Microsoft, OpenAI hit with fresh lawsuit

January 08, 2024 11:34 AM

OpenAI and Microsoft, its chief financial backer, have been hit with another lawsuit by a pair of nonfiction authors, Reuters reports.

On Friday, the authors sued OpenAI and Microsoft for allegedly misusing their work to train the AI models behind ChatGPT and other AI-based services.

Nicholas Basbanes and Nicholas Gage told the court that the companies infringed their copyrights by including their books as part of data used to train OpenAI’s GPT large language model.

The lawsuit comes after the New York Times became the first major US media organisation to sue OpenAI.

That lawsuit alleged that ChatGPT used millions of articles from the newspaper without permission to train the chatbot.

Simon Newcomb, a technology lawyer based in Australia and Partner at Clayton Utz believes that it seems hard to deny, based on the examples in the complaint from the New York Times that there is infringing output from the GPT model.

“However, the bigger issue is likely to be whether the creation of the model itself by collating the data and training a model with it is an infringement.

“That is a massive issue for the whole AI industry as it determines whether models can be created at all by training them on publicly available data without a licence.”

A fundamental legal point for courts in resolving this issue in the Times’ case and in other AI copyright cases will be whether creating AI models with third party data constitutes to “fair use” under US copyright law, Newcomb says.

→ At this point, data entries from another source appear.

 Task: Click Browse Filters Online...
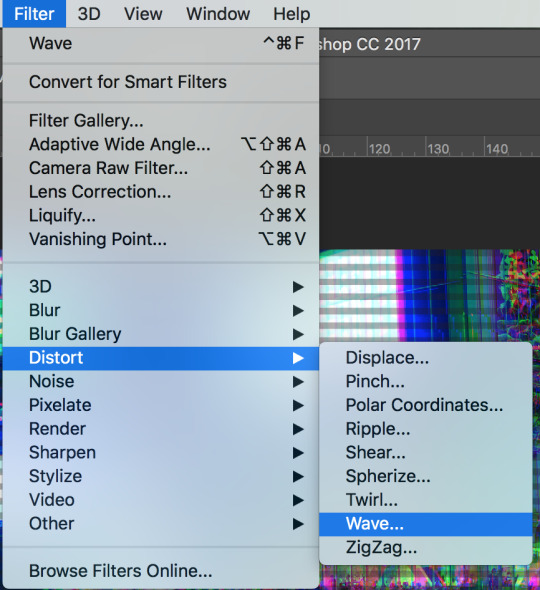(x=161, y=571)
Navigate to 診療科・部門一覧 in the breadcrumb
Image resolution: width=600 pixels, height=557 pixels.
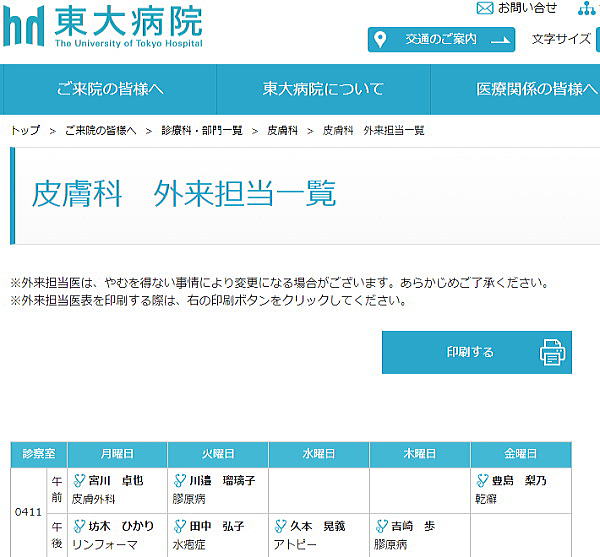pos(202,131)
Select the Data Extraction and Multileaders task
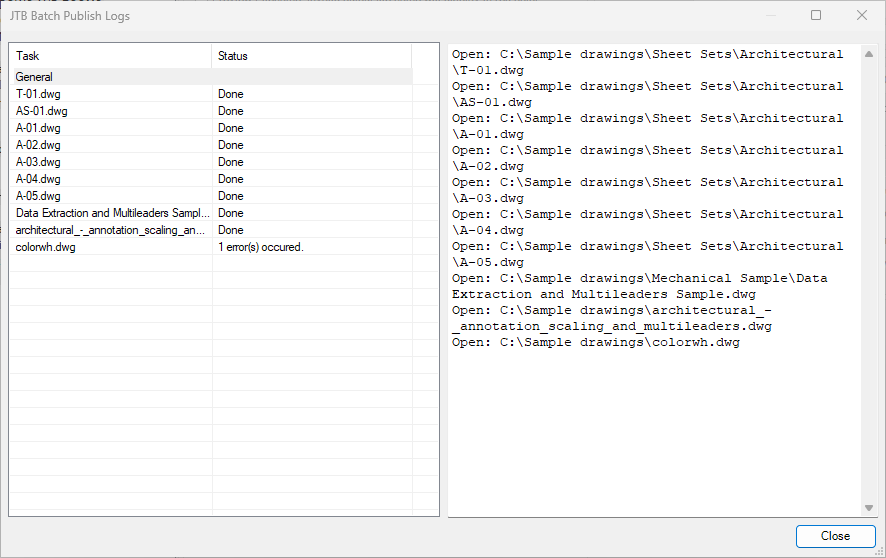 [112, 213]
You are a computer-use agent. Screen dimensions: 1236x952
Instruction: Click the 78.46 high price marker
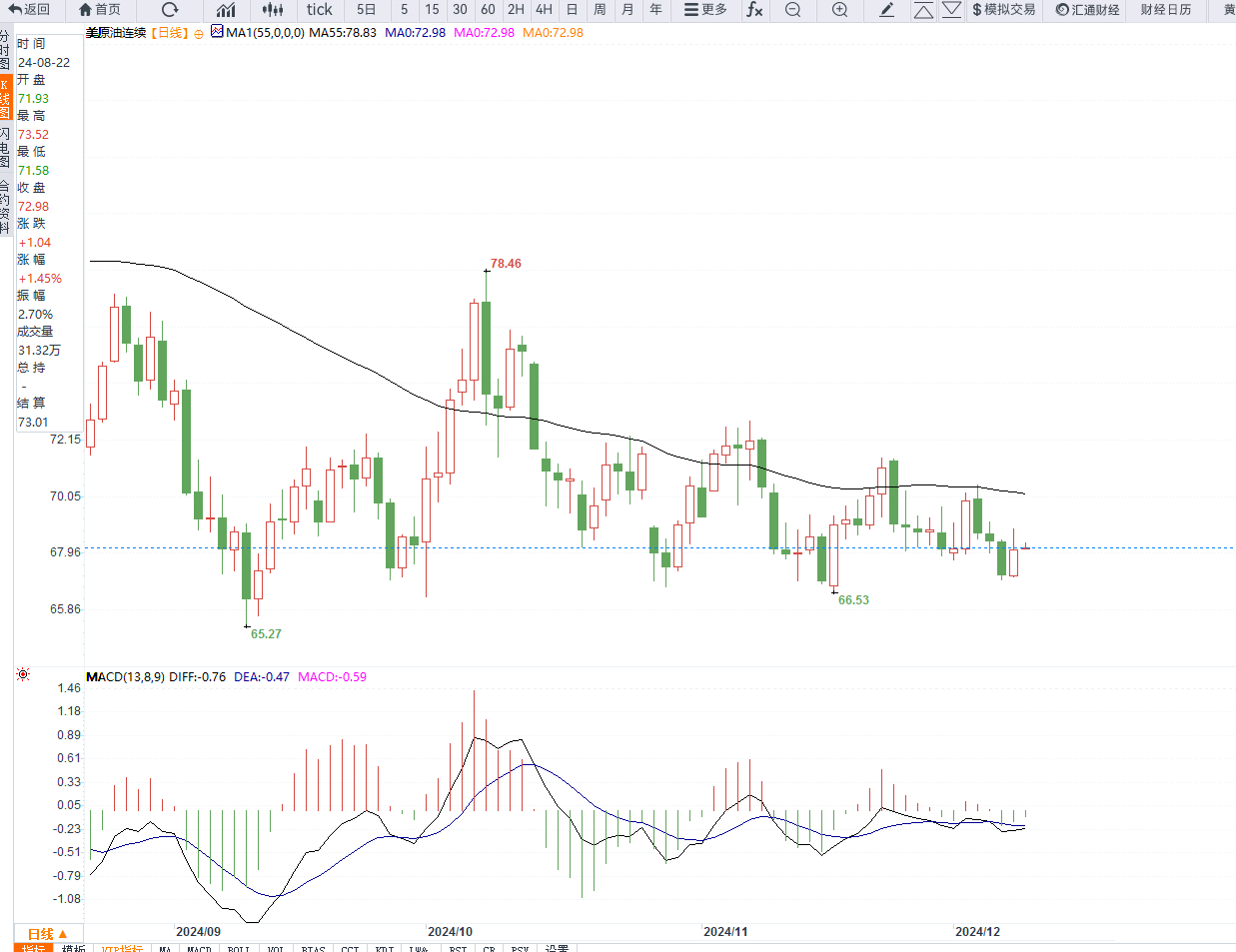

“The Times’ complaint anticipates this argument by the defence and rejects it by saying: “Publicly, Defendants insist that their conduct is protected as "fair use" because their unlicensed use of copyrighted content to train GenAl models serves a new "transformative" purpose."

The Times' complaint goes on to add: "But there is nothing "transformative" about using The Times's content without payment to create products that substitute for The Times and steal audiences away from it. “Because the outputs of Defendants' GenAI models compete with and closely mimic the inputs used to train them, copying Times works for that purpose is not fair use.”

Newcomb writes that many US academics and commentators are arguing the opposite position on this issue – that training a model is fair use.

“With strong views on both sides, ultimately, a decision from a superior court is likely to be needed for the industry to accept a common position on this issue.”